Work to be completed: Put the records below into a numbered list, starting with the line that contains "How do I perform: Click chevron" and going on through the line that contains "pyautogui.click(x=1045, y=661)", and leave out any blank lines.

Material for the task:
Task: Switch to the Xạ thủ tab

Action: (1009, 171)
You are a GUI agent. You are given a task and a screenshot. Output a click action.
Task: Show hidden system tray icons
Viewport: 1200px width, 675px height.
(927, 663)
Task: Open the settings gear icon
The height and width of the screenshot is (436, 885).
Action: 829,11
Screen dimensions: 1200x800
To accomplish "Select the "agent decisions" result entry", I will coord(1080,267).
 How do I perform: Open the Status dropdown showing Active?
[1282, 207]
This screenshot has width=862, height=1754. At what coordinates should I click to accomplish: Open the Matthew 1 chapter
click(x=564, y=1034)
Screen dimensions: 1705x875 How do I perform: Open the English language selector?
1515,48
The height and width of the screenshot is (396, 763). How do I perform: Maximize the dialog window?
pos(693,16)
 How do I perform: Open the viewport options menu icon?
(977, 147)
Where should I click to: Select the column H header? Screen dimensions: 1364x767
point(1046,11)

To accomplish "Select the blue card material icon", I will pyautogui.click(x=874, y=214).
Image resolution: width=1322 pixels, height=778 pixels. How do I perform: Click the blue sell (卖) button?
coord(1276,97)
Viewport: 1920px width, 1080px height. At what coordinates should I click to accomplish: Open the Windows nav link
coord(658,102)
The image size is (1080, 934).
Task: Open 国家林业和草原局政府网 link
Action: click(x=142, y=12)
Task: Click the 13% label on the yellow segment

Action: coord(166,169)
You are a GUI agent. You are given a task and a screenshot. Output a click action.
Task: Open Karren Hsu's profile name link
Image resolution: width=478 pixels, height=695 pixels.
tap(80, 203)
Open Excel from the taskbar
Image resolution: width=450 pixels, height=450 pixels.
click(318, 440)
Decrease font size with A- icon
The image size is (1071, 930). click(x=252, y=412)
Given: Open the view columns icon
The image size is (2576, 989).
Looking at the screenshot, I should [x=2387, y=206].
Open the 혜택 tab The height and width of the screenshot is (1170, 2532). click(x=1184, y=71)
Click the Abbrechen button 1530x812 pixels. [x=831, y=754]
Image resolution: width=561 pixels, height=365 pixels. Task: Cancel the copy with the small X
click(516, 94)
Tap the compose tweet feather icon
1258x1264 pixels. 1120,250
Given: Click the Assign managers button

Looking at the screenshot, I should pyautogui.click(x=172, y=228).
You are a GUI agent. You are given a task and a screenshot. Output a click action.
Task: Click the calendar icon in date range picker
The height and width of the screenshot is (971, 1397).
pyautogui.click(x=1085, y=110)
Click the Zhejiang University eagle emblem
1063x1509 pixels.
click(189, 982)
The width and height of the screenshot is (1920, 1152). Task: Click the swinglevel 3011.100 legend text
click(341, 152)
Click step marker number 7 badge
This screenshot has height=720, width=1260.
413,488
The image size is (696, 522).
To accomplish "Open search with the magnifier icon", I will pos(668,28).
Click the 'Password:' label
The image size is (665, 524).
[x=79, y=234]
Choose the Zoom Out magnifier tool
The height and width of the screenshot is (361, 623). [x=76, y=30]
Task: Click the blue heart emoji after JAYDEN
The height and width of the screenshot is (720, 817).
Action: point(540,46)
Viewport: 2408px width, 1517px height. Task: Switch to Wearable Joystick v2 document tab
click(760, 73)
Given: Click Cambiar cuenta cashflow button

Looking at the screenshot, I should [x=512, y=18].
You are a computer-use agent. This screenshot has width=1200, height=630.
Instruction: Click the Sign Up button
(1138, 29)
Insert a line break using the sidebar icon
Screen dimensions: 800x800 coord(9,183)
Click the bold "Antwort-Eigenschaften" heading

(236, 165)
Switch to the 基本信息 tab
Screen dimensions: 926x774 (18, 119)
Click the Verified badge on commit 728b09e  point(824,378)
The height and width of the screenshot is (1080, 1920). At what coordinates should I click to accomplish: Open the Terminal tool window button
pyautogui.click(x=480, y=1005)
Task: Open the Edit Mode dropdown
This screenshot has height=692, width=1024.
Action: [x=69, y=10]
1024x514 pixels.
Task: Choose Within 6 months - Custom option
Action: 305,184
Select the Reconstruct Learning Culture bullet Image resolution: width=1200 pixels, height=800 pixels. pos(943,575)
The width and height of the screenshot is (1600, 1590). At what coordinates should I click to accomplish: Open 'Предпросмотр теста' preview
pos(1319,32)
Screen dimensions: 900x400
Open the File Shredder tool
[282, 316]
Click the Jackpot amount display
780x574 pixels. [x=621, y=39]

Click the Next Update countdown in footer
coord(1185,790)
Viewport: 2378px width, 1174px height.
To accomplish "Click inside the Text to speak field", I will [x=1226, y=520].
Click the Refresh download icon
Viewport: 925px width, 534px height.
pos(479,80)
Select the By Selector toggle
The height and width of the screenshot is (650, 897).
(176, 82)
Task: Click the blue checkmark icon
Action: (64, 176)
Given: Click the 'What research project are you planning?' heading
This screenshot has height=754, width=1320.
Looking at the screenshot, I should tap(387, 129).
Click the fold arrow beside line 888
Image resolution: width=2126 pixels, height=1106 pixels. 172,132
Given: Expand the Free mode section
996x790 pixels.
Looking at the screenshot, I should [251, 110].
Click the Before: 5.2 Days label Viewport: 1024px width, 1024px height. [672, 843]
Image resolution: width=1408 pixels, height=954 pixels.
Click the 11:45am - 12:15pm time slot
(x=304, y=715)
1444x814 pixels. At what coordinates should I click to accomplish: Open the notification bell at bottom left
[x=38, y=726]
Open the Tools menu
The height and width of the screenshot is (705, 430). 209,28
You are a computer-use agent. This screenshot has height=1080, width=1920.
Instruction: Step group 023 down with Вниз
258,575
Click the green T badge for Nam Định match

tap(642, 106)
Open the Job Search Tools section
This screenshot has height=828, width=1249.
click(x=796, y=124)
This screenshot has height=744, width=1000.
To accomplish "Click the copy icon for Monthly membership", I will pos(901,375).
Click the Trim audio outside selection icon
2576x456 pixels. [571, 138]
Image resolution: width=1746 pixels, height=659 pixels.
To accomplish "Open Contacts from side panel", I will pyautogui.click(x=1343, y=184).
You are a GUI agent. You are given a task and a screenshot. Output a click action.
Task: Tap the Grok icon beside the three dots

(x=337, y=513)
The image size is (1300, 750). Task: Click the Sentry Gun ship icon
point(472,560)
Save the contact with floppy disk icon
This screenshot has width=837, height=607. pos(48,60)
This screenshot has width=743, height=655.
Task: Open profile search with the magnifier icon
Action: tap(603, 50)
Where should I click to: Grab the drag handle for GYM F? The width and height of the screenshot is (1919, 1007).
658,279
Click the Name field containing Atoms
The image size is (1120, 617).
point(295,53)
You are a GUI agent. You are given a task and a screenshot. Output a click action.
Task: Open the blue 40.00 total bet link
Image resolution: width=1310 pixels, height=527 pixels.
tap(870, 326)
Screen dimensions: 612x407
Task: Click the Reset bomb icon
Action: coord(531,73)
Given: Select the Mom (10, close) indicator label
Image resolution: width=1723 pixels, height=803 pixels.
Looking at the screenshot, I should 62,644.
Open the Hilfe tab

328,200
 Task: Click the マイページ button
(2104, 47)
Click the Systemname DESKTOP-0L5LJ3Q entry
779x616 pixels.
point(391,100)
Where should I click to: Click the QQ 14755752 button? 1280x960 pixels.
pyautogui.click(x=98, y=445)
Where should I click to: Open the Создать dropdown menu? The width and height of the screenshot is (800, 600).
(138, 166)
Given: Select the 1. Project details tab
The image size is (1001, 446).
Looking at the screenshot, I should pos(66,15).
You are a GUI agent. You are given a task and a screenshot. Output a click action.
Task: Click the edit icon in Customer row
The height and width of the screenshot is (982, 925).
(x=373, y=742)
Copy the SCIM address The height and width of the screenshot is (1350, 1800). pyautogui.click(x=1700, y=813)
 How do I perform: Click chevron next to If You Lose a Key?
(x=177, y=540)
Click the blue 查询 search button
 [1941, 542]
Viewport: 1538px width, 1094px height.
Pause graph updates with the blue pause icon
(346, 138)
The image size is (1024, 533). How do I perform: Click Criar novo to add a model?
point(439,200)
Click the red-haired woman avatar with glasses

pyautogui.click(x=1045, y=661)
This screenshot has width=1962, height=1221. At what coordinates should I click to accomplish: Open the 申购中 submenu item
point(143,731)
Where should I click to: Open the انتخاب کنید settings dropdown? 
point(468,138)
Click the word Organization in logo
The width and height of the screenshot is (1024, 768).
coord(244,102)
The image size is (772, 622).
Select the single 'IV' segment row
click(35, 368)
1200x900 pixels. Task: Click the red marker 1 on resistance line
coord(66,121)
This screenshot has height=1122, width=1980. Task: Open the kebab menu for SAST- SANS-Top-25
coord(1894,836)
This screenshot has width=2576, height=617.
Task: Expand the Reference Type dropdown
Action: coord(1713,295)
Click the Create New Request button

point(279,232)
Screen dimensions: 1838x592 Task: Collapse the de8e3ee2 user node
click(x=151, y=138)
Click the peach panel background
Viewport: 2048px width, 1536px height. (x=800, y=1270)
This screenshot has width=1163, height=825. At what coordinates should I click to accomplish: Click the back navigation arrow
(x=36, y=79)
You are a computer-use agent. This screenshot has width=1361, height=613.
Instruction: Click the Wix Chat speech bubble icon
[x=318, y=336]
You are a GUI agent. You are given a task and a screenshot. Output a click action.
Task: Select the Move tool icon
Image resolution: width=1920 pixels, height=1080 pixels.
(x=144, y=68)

Solution:
1.  How do I perform: Click chevron next to If You Lose a Key?
2. (x=177, y=540)
3. Click the blue 查询 search button
4.  [1941, 542]
5. Viewport: 1538px width, 1094px height.
6. Pause graph updates with the blue pause icon
7. (346, 138)
8. The image size is (1024, 533). How do I perform: Click Criar novo to add a model?
9. point(439,200)
10. Click the red-haired woman avatar with glasses
11. pyautogui.click(x=1045, y=661)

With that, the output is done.